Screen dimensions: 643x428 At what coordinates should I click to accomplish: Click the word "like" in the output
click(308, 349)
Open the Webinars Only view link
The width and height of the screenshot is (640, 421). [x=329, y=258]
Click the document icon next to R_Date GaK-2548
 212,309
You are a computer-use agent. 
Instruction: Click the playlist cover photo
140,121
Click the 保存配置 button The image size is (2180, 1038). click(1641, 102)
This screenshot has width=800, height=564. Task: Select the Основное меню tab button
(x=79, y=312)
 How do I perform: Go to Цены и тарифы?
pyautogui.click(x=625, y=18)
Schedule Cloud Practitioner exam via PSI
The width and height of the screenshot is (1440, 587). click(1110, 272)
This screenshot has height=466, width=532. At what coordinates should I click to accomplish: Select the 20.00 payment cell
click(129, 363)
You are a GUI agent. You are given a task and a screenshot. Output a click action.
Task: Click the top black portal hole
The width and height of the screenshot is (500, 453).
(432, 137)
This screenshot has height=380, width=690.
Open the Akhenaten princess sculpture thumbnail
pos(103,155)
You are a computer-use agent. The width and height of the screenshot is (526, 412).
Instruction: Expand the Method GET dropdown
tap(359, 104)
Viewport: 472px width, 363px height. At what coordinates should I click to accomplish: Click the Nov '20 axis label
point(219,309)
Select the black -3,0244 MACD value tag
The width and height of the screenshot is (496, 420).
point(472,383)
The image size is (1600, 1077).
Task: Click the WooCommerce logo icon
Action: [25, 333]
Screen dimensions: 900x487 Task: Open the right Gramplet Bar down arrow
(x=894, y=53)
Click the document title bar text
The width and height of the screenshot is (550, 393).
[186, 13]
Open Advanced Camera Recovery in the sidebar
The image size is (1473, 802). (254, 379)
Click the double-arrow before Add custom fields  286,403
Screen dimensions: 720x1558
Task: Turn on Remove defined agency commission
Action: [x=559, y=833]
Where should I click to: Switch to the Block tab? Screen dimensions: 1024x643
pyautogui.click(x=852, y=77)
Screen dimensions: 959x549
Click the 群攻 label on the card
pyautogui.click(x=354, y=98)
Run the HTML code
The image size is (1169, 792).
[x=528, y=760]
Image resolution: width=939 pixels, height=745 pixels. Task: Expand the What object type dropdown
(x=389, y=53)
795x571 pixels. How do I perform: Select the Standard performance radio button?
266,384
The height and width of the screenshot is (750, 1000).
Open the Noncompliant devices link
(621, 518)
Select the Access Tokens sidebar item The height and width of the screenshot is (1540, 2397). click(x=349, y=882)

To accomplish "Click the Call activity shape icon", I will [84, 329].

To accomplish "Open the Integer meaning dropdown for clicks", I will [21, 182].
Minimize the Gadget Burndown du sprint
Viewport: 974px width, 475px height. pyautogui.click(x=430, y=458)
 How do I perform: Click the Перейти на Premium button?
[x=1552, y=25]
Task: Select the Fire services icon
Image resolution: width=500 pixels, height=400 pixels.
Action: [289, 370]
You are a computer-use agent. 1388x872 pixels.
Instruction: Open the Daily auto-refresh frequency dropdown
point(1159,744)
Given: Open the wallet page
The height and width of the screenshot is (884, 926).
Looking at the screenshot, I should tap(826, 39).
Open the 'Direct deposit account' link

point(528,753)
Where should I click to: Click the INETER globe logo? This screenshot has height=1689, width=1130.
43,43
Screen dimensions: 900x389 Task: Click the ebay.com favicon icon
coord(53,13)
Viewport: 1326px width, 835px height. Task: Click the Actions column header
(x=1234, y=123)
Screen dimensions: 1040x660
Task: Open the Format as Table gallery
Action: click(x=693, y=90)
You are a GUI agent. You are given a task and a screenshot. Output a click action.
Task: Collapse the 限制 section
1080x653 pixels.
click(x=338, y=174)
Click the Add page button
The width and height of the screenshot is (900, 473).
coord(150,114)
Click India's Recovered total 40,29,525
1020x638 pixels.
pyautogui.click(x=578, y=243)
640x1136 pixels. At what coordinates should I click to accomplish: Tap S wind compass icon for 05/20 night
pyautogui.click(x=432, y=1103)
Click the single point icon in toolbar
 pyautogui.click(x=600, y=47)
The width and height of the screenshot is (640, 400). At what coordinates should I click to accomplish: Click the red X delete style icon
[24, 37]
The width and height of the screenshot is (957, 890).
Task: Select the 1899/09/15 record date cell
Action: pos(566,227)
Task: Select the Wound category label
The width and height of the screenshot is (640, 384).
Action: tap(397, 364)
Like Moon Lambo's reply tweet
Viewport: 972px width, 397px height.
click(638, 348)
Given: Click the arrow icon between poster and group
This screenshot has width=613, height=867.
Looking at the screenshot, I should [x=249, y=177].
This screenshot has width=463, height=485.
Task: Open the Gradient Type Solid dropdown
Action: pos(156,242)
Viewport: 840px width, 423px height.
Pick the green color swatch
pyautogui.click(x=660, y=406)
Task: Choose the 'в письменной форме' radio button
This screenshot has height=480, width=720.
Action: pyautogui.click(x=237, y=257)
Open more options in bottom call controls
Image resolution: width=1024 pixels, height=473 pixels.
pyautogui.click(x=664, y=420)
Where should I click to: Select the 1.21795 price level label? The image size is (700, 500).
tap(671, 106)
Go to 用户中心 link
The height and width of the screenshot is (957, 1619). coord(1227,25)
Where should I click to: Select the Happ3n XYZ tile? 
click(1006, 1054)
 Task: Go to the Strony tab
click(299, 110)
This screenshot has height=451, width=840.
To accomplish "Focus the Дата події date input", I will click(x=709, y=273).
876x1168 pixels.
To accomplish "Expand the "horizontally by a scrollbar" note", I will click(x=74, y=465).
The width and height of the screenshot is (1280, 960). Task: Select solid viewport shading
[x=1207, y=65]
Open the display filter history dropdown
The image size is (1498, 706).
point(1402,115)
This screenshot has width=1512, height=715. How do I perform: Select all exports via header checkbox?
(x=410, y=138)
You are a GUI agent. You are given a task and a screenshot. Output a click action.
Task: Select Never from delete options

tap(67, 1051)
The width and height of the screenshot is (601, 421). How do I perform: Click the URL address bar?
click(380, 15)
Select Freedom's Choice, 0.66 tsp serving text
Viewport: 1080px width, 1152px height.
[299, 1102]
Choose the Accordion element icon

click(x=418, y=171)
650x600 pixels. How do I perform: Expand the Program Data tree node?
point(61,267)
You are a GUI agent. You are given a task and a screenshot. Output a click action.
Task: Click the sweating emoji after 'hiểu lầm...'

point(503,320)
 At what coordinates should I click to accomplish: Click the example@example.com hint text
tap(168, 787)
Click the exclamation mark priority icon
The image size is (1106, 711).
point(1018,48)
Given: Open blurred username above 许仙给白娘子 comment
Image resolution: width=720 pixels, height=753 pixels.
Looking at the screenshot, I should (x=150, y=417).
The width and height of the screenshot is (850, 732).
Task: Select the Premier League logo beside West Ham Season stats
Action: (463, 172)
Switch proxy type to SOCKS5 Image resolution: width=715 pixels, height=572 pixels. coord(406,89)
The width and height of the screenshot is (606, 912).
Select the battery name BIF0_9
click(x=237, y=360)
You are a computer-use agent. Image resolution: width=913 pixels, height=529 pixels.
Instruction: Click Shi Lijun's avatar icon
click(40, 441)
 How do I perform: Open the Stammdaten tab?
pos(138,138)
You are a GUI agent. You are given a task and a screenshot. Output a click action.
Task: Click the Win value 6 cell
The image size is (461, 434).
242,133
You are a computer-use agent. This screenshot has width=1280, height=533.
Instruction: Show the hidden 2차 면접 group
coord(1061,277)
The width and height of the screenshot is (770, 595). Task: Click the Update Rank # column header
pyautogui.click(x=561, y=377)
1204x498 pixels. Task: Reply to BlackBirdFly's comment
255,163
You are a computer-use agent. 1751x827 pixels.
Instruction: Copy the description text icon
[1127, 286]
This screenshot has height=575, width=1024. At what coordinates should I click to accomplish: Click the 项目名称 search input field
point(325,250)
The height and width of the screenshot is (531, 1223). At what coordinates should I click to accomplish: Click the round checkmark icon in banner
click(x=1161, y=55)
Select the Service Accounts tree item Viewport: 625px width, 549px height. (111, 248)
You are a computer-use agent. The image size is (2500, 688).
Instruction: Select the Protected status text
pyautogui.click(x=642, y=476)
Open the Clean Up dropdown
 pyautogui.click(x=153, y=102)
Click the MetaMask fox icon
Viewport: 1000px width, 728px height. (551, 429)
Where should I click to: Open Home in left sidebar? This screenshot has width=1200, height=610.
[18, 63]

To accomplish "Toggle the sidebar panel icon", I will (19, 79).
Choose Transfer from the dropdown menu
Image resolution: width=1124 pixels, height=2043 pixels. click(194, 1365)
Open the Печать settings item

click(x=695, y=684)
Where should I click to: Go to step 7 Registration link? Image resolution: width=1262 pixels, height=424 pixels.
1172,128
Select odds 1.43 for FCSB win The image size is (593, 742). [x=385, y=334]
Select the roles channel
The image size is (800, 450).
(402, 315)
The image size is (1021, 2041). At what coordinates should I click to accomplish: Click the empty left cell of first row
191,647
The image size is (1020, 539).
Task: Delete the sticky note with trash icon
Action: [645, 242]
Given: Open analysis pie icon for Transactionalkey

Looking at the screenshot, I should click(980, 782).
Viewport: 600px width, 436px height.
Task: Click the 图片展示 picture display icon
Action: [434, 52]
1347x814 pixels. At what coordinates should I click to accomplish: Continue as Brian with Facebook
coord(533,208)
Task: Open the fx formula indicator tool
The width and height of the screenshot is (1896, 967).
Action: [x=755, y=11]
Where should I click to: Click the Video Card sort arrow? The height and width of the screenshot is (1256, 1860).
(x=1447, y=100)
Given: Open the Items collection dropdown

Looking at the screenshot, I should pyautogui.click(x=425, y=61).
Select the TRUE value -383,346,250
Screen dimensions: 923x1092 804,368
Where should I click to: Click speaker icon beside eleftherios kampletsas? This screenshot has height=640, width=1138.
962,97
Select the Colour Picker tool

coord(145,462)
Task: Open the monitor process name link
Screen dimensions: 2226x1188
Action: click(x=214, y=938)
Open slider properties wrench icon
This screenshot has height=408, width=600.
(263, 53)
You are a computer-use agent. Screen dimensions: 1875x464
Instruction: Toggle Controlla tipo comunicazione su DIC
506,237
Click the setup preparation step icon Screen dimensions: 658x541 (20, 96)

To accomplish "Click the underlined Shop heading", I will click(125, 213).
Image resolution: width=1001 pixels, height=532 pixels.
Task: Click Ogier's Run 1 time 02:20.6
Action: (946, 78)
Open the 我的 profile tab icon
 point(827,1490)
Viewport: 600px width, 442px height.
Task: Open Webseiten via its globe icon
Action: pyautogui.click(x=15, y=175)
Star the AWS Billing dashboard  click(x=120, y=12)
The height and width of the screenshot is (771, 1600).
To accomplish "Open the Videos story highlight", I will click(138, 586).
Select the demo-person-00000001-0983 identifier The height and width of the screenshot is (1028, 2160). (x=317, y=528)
----------------------------------------
About this task: Restate verbatim the first line above and all lines after it through the line containing "Click the 保存配置"; omit the rest.

Task output:
Screen dimensions: 643x428 At what coordinates should I click to accomplish: Click the word "like" in the output
click(308, 349)
Open the Webinars Only view link
The width and height of the screenshot is (640, 421). [x=329, y=258]
Click the document icon next to R_Date GaK-2548
 212,309
You are a computer-use agent. 
Instruction: Click the playlist cover photo
140,121
Click the 保存配置 button The image size is (2180, 1038). click(1641, 102)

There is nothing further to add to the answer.